In Carmen’s face, Ava saw a thousand other people like her. People wanting help. People wanting hope. People hurt and afraid and looking to mend the broken things in their lives. People simply wanting to be reassured that the horrors they imagined in the late hours of the night would not come to pass.

“Is that why you’re being nice to me?” Ava asked. She flinched and took her hand from Carmen’s stomach.

“Please, Ava,” Carmen whispered, her voice thick with fear. “You don’t understand. You can’t understand.”

“I should have known,” Ava replied. “You’re just like everyone else.”

Carmen reached for the girl’s hand, trying to get it back, but Ava had already taken a step away.

“I don’t think she meant anything, Ava,” Wash said.

“She just wanted something,” Ava replied to the boy. “Just like everyone else.”

“I lost a baby once,” Carmen said. “It was born in the night and never lived to see the sunrise. I try not to think about it. I try to block out the memory of it. It was a hard pregnancy, just like this one, and the doctors had to medicate me pretty heavily after the baby was born. I woke up in the afternoon, expecting to see my baby. But there was my mother, sitting in a chair at the foot of the bed. She started crying as soon as I opened my eyes. Never said a word.” Carmen wiped her eyes. “It breaks a person, losing a child. No matter what someone says, no matter how much they may smile, no matter how long ago it happened...it’s a break that never heals. And I’m not sure I can survive that again.” She sighed, as if she had finally given up holding on to a secret.
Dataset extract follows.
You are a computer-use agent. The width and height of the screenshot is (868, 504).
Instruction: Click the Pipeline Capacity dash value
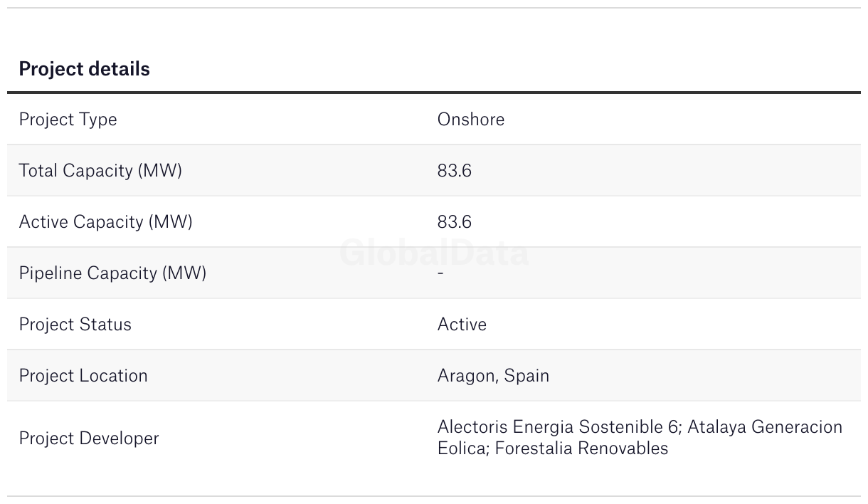click(441, 273)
Ava and Carmen stood watching each other, both expecting, both anticipating. Then, without a word, Ava turned and left the room. Wash followed after her.

“I’ll get her,” he said to Carmen on the way out the door. Then the two children were gone.

Not long after, Dr. Arnold came into the room and Carmen quickly wiped away her tears and placed the fear back into the small box inside of her. “How have you been feeling?” Dr. Arnold asked Carmen once the examination was over. He was balding and overweight, but full of energy and almost always smiling. He reminded Carmen of an Irish Bill Cosby, and that image alone was enough to make her feel better most days.

“About the same,” Carmen replied, sitting up on the table.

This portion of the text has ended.